• _Exercise directions_: In the data below, how many lines contain the string "computer"? Give only the number.

• _Supplied material_:
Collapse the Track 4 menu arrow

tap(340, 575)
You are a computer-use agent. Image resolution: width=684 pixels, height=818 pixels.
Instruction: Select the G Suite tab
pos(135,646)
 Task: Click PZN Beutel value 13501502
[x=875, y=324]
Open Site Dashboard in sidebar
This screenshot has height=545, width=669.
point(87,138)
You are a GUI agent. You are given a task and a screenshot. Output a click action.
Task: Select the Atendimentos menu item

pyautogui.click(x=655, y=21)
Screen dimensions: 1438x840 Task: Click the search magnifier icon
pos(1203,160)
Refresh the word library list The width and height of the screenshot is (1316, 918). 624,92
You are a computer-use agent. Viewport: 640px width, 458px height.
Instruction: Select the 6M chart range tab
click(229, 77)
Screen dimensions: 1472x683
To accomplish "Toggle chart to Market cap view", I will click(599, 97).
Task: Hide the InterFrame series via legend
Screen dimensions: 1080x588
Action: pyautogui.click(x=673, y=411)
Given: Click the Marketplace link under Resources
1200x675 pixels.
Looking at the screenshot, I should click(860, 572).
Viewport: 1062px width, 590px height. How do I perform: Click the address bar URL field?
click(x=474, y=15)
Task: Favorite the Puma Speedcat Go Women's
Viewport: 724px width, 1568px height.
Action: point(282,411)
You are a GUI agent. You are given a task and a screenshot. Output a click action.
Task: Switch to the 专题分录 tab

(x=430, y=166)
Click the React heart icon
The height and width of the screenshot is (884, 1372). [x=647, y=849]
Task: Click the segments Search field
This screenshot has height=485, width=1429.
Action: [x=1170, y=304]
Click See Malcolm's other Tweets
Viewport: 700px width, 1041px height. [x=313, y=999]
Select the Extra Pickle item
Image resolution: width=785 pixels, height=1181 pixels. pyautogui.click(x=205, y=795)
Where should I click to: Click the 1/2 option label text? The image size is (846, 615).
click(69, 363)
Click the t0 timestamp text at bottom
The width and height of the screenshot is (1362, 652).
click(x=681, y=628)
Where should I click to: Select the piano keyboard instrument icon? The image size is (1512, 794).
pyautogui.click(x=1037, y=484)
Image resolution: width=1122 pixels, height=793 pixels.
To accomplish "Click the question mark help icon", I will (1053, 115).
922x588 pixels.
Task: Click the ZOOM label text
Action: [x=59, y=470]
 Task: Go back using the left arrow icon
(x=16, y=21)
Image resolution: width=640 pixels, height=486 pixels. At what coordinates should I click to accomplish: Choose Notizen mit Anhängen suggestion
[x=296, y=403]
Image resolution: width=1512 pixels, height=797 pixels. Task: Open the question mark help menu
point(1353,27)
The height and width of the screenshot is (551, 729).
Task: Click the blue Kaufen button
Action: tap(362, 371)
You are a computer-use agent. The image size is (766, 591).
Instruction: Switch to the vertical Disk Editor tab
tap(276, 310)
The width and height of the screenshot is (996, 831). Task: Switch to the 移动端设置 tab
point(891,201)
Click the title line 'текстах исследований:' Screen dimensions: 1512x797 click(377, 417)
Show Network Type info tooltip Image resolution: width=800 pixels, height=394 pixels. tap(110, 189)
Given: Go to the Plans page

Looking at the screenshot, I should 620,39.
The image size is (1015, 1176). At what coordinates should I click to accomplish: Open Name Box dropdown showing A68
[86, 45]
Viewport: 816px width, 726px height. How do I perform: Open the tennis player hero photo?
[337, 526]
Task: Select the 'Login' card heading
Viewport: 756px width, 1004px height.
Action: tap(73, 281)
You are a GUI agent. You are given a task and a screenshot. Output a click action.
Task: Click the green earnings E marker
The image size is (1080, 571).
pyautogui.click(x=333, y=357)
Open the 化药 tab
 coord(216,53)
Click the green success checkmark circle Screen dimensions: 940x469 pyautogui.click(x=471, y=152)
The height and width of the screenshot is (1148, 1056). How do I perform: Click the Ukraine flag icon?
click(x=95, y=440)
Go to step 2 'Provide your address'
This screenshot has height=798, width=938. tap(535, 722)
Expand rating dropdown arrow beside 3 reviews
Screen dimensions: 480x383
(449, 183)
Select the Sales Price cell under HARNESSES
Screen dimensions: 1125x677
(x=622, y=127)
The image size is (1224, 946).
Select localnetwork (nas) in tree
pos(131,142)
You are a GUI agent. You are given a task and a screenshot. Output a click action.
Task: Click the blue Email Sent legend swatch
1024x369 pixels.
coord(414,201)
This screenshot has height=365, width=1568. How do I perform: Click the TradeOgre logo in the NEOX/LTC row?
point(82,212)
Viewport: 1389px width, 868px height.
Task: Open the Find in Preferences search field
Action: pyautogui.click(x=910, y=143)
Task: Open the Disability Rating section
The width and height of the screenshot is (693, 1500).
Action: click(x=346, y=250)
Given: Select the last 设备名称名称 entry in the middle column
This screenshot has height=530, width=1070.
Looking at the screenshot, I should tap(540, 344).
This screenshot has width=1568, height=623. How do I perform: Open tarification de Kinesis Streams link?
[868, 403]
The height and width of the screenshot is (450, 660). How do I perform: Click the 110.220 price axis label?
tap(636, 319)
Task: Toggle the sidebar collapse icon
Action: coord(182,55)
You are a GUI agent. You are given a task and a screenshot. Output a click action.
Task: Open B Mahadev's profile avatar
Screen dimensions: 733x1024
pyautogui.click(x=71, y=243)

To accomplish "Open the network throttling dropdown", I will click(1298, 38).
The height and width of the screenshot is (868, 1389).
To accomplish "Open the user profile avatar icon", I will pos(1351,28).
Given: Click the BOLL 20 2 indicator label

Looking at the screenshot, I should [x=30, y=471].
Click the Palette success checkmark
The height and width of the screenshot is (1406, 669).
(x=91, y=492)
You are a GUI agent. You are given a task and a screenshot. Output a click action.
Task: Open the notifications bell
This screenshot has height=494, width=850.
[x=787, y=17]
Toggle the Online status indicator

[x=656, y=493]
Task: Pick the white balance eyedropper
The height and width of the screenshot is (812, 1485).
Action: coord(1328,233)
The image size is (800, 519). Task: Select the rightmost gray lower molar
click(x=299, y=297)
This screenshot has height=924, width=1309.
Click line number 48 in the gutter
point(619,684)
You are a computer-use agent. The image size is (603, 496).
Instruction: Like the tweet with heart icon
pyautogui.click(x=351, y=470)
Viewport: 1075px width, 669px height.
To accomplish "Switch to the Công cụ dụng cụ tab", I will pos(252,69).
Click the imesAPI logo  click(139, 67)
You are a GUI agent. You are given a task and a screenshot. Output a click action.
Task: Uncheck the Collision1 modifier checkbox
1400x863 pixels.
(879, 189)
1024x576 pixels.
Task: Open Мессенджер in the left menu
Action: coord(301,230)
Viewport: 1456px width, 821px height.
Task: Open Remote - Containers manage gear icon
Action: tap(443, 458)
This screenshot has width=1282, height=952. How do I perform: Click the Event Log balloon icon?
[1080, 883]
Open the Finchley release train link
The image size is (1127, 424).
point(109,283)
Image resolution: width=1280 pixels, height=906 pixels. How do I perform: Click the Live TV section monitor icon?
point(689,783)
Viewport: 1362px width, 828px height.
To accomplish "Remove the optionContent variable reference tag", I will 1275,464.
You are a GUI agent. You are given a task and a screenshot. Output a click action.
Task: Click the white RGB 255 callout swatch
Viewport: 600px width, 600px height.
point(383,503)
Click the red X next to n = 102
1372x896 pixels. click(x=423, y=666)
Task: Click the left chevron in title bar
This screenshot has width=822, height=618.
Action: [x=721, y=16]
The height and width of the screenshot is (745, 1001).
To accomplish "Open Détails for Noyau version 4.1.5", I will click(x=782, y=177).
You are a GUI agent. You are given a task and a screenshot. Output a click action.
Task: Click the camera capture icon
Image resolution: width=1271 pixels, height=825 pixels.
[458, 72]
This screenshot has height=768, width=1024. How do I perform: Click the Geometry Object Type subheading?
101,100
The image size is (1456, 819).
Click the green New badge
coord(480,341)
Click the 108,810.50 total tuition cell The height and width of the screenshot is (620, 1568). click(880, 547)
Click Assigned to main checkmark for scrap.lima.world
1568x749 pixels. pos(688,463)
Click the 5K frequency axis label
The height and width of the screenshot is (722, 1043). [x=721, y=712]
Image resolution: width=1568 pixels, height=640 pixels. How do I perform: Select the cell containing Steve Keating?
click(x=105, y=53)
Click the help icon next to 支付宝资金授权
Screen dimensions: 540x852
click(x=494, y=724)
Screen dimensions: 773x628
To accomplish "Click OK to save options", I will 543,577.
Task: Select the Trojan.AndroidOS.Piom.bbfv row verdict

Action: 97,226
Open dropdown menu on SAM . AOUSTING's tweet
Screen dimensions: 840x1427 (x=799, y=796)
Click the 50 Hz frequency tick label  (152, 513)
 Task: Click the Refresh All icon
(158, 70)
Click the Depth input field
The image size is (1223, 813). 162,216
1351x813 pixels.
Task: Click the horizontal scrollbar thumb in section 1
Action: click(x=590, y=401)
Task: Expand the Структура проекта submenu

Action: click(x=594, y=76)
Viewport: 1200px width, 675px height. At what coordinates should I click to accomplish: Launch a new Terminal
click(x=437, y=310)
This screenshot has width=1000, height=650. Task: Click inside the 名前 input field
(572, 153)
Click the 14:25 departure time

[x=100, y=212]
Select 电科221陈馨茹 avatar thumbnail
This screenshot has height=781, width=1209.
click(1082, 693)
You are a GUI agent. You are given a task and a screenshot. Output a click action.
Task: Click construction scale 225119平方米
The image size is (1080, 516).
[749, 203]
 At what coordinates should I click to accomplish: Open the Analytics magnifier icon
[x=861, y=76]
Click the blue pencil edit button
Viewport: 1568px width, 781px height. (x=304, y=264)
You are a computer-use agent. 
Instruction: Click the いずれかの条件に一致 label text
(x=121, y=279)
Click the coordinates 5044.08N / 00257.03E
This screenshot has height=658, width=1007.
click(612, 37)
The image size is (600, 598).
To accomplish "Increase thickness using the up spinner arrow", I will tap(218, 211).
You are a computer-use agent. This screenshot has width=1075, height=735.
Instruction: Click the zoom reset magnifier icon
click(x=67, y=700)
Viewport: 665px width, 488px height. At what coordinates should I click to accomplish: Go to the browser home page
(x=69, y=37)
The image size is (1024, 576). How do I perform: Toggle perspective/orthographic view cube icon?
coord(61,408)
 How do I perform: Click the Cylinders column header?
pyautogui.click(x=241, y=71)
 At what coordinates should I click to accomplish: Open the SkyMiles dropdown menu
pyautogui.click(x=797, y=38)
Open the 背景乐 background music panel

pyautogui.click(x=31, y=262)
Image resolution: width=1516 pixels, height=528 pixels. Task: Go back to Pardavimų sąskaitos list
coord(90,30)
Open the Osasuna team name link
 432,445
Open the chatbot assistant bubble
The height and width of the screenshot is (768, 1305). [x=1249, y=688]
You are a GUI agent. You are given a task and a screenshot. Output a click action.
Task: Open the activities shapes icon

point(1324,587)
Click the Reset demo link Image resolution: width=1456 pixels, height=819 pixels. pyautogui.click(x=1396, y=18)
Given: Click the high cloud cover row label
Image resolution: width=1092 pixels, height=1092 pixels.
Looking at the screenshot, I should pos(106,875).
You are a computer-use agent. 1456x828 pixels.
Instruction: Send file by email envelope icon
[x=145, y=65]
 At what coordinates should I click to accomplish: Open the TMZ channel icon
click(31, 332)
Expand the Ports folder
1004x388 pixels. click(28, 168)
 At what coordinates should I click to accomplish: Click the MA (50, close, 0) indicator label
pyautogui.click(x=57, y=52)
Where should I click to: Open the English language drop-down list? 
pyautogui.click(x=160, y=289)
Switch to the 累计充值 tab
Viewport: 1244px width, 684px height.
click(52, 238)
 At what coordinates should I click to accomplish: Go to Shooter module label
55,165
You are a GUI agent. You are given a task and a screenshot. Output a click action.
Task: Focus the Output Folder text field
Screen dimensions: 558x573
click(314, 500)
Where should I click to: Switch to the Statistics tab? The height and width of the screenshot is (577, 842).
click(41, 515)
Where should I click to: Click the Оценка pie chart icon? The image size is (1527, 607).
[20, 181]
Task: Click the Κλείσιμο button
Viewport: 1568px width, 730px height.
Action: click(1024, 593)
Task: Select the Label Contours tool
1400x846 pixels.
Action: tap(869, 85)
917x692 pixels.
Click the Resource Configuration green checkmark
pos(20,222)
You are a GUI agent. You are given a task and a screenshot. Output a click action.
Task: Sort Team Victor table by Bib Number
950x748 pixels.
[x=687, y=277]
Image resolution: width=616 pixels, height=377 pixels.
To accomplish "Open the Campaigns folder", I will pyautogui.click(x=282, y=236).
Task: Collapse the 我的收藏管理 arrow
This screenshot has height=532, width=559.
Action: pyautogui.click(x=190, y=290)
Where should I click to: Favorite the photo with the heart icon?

• _Solved problem_: 7